Confidence threshold. Your confidence in your answer should scale inversely with the consequences of being wrong -- what decision theorists call matching the verification effort to the expected cost of error (Tversky & Kahneman, 1974). 90% confidence is fine for explaining a concept. It's not fine for a production deployment command.

Information freshness. Ask yourself: could this have changed since my training data? File contents, deployment status, package versions, API schemas, database state — these are live data. Your knowledge is a snapshot frozen in time. When current state matters, use a tool.

Verifiability. If the user will independently verify your answer (they'll try the code, they'll check the docs), a wrong answer costs you credibility but not much else. If they'll build on your answer without checking (they'll deploy it, they'll send it to their boss), the cost of being wrong compounds.

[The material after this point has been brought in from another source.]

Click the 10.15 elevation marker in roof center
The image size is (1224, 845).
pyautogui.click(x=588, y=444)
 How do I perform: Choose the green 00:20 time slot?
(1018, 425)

Tool cost vs. thinking cost. Some tools are nearly free — reading a short file, checking a simple value. Some are expensive — complex API calls, long-running computations, rate-limited searches. Match the effort to the uncertainty.

The "I think" test. A practical heuristic: if you catch yourself about to write "I think," "probably," "I believe," or "if I recall correctly" — stop. Can a tool turn that into "I know" or "confirmed"? If yes, and the cost is low, use the tool.

In Practice: Examples

User asks: "What does the map function do in JavaScript?" → Think. This is stable knowledge. You know this cold. A tool adds nothing.

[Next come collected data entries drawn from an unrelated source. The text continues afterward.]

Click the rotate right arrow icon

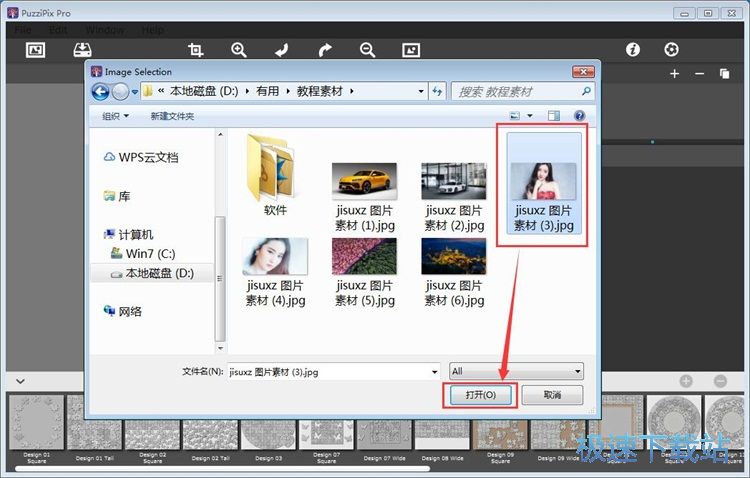point(325,49)
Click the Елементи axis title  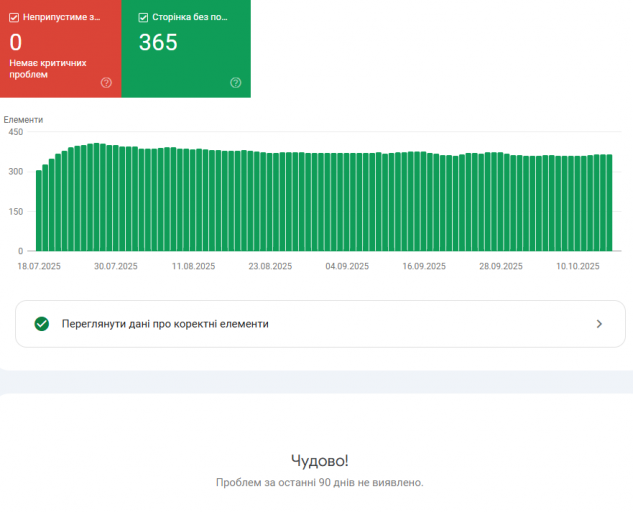[x=23, y=120]
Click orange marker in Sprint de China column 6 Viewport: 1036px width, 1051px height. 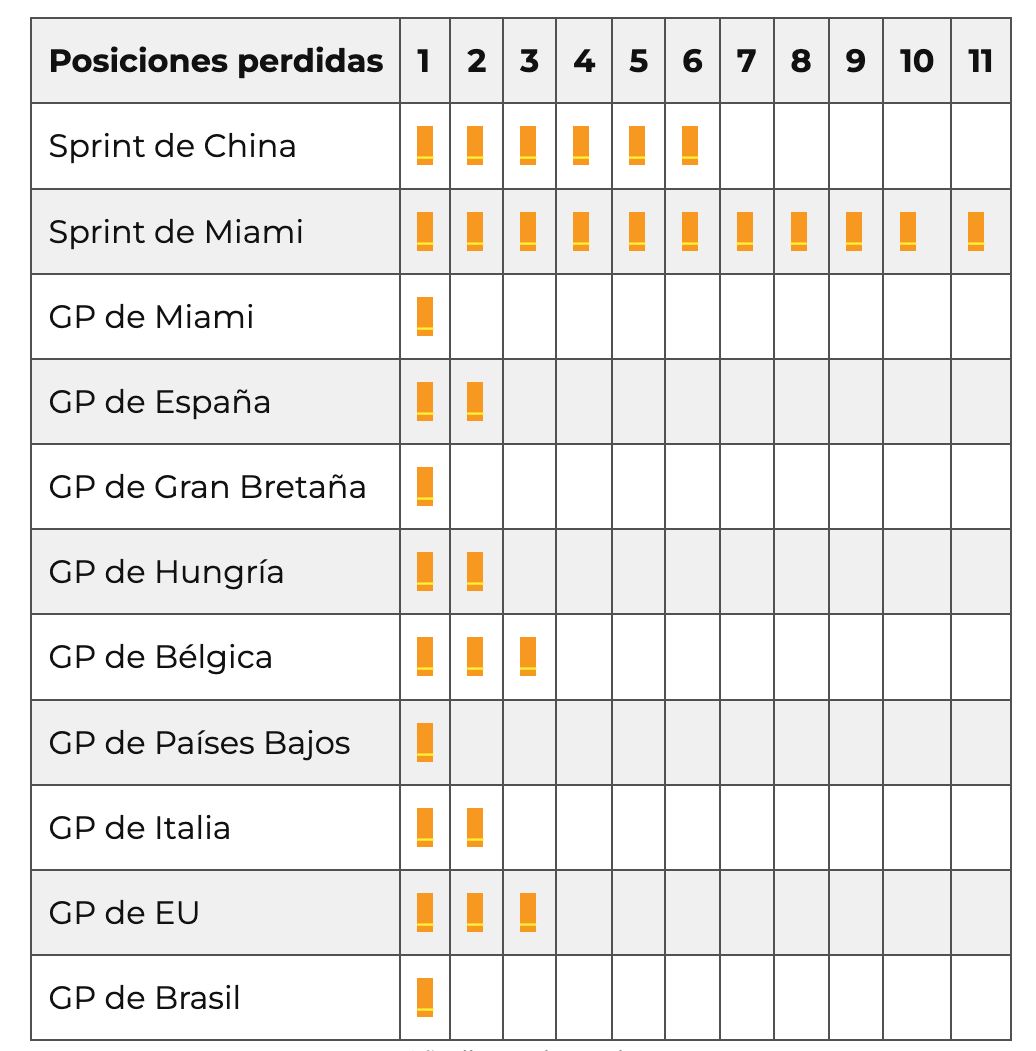[x=690, y=146]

User asks: "What version of React is this project using?" → Use a tool. Read package.json. The project's state is a live fact, not something you can deduce.

User asks: "Should I use Redux or Zustand for state management?" → Think (and possibly ask). This is a judgment question. No tool answers it. But you might ask the user about their project's complexity and team preferences.

User asks: "Is this API endpoint still returning the expected format?" → Use a tool. Make the API call. Live state, not knowledge.

User asks: "What's the time complexity of Python's sort?" → Think. This is well-established computer science. O(n log n), Timsort.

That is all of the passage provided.